The library was not the victim here, but the patrons who use their services. Although the library has worked hard to open a secure but widely available digital world to the people of St. Louis, it got interrupted due to the infection. According to McGuire, “An attempt to hold information and access to the world for ransom is deeply frightening and offensive to any public library, and we will make every effort to keep that world available to our patrons.”
The personal information of the patrons’ and financial information is not stored on its servers. None of their data personal data is not impacted by the attack. Wi-Fi service was not interrupted and their website did not go down and was still able to offer books, movies and downloads and was not impacted by the attacks.
St. Louis Public Library has been working closely with the FBI to help identify how the cyber criminals were able to get into the system and help identify how to correct the problem.
McGuire said. “I apologize to patrons for any inconvenience this incident has caused: on most days thousands of St. Louis Public Library patrons check out materials and use computers for many purposes.”

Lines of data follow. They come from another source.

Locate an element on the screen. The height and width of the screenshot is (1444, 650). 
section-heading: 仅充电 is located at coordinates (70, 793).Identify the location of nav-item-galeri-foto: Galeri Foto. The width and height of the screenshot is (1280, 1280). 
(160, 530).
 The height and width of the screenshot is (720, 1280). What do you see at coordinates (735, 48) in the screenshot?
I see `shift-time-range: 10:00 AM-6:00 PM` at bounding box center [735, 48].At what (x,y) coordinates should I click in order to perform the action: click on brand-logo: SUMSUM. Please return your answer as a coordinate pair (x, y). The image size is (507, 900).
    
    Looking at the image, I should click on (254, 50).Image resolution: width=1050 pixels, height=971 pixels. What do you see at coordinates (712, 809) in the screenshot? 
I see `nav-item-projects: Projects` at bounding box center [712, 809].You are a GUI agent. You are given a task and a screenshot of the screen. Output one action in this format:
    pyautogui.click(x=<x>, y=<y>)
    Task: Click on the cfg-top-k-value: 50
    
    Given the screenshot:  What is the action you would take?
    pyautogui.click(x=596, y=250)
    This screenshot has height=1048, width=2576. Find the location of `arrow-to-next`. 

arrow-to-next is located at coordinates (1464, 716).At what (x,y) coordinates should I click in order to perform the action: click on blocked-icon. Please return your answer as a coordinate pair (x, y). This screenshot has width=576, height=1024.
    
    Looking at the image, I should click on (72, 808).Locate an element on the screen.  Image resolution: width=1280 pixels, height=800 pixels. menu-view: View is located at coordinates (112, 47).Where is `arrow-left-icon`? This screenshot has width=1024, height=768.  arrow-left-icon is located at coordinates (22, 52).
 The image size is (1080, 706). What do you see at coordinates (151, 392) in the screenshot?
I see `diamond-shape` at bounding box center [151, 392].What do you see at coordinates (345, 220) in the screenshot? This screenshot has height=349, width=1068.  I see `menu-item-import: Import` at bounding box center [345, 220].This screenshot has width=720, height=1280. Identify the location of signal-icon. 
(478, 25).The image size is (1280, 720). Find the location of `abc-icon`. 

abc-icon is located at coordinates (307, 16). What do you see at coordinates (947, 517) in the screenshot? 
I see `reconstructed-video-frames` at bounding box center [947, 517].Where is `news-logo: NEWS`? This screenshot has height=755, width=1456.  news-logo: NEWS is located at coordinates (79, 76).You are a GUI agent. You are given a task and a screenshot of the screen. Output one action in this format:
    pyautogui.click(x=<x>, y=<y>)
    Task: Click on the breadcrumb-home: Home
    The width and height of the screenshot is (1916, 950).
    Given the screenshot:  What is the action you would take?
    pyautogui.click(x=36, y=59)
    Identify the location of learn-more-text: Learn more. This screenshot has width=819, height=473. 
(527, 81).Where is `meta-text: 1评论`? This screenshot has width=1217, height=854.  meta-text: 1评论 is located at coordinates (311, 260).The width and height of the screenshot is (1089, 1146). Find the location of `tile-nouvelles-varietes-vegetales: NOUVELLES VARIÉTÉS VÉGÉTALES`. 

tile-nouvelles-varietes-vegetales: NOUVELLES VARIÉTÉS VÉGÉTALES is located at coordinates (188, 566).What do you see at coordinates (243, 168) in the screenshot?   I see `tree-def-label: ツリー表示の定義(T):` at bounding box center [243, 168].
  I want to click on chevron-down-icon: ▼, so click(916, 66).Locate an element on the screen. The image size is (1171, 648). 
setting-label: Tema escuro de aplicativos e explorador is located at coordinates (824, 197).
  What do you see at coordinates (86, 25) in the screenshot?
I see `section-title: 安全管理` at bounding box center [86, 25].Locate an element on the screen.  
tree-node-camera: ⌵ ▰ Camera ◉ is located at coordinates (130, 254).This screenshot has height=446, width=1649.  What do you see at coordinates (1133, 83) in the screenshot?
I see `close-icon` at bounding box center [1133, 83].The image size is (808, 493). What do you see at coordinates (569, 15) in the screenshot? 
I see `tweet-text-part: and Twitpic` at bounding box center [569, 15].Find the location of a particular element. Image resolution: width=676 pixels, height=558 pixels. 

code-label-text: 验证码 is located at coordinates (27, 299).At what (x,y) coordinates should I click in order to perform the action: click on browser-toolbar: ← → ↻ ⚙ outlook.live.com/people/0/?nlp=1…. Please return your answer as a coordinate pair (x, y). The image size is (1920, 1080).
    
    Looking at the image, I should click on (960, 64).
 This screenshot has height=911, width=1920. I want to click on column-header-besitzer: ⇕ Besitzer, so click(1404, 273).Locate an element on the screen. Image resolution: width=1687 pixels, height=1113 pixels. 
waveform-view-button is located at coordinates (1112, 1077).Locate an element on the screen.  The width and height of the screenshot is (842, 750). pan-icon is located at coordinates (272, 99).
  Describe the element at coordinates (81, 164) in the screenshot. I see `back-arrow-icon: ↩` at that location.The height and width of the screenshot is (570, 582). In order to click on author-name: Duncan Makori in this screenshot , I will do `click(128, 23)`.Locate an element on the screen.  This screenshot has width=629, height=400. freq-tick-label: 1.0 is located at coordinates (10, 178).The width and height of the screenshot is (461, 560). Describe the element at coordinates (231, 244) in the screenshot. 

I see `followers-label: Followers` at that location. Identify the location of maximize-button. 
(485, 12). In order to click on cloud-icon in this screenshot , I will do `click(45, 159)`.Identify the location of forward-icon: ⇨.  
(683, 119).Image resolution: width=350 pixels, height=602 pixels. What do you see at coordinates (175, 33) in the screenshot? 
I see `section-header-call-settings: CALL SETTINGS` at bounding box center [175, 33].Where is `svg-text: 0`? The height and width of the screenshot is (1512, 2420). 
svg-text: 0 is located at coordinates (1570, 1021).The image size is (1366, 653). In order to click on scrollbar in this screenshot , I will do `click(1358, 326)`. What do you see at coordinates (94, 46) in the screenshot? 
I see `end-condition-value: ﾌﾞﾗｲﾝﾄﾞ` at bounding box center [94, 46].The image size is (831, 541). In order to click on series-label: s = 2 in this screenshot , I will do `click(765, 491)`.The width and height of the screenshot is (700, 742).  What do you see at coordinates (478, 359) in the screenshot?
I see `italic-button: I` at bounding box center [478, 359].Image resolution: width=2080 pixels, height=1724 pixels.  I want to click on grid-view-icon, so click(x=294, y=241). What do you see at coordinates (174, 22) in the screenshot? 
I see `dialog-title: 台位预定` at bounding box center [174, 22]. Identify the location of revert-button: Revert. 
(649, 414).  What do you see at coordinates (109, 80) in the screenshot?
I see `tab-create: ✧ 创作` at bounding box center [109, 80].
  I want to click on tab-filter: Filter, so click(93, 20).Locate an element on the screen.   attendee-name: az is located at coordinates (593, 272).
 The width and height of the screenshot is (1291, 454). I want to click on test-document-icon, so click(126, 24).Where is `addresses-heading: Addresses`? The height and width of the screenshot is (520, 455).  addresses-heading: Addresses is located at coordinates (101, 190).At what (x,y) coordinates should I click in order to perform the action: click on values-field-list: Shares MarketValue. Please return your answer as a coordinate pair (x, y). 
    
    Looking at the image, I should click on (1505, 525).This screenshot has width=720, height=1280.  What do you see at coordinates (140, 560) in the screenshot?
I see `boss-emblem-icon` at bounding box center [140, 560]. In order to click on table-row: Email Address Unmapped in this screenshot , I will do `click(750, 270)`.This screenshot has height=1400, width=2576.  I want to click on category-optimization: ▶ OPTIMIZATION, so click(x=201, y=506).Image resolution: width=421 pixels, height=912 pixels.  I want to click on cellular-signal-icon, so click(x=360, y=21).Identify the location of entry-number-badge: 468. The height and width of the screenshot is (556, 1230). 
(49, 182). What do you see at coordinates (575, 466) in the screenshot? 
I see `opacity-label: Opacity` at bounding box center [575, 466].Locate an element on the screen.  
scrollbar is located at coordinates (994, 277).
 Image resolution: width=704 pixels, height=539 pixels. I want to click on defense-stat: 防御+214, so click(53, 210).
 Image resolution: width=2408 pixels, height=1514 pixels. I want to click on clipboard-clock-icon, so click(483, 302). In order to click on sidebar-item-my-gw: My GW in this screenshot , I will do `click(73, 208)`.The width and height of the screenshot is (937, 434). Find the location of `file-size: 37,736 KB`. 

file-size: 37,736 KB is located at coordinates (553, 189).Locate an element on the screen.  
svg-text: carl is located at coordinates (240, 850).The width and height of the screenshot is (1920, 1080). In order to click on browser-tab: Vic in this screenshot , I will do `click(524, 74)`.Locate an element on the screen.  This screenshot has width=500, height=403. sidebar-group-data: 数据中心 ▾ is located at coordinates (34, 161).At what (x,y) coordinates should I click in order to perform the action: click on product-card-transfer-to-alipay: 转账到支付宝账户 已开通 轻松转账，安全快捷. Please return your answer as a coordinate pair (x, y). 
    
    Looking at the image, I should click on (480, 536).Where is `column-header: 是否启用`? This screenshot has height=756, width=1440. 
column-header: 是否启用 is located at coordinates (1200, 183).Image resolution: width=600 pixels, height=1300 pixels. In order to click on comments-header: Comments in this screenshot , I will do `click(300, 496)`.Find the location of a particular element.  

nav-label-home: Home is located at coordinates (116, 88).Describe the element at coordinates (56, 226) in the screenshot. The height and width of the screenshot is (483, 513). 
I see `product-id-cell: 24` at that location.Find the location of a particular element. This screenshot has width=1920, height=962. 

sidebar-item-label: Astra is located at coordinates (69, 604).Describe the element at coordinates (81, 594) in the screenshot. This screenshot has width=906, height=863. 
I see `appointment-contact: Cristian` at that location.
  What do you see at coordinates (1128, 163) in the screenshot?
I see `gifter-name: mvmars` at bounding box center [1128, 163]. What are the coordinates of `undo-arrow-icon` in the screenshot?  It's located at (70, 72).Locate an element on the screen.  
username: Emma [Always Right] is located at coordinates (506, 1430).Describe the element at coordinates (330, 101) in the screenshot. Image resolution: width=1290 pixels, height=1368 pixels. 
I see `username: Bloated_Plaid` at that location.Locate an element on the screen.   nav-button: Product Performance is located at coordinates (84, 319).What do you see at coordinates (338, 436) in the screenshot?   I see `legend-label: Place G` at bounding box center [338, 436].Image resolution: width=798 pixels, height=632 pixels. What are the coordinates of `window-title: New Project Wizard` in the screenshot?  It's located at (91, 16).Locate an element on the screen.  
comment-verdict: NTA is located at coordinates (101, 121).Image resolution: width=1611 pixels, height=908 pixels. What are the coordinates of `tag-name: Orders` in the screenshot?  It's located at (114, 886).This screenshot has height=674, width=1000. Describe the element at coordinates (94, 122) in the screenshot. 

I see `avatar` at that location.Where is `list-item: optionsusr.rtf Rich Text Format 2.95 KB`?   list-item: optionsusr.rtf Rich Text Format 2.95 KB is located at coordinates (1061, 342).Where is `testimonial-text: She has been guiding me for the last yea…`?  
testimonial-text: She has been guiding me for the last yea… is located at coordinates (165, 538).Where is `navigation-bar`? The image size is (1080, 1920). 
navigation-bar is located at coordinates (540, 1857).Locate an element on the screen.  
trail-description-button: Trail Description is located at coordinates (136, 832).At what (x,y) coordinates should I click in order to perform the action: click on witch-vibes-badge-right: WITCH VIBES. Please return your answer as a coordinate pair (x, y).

A request for additional comment from McGuire was not returned in time for publication. It’s unknown which ransomware family was used to attack the library, nor how the infection started. McGuire said in his letter to patrons that criminals broke into the library network and installed malware. This runs contrary to most ransomware infections where the malware is spread in spam or phishing emails enticing the victim to open a malicious email attachment or click on a link in the message that downloads the malware.
In a course of a few years, malware has been so rampant. St. Louis is the latest of the growing list of businesses and institutions that got hit by ransomware.
If you anybody can recall, less than a year, the Hollywood Presbyterian paid $17,000 and the Kentucky Methodist Hospital refused to pay. Another victim was the University of Calgary and others as well. The list includes other colleges, universities, local law enforcement and government agencies, and entertainment organizations.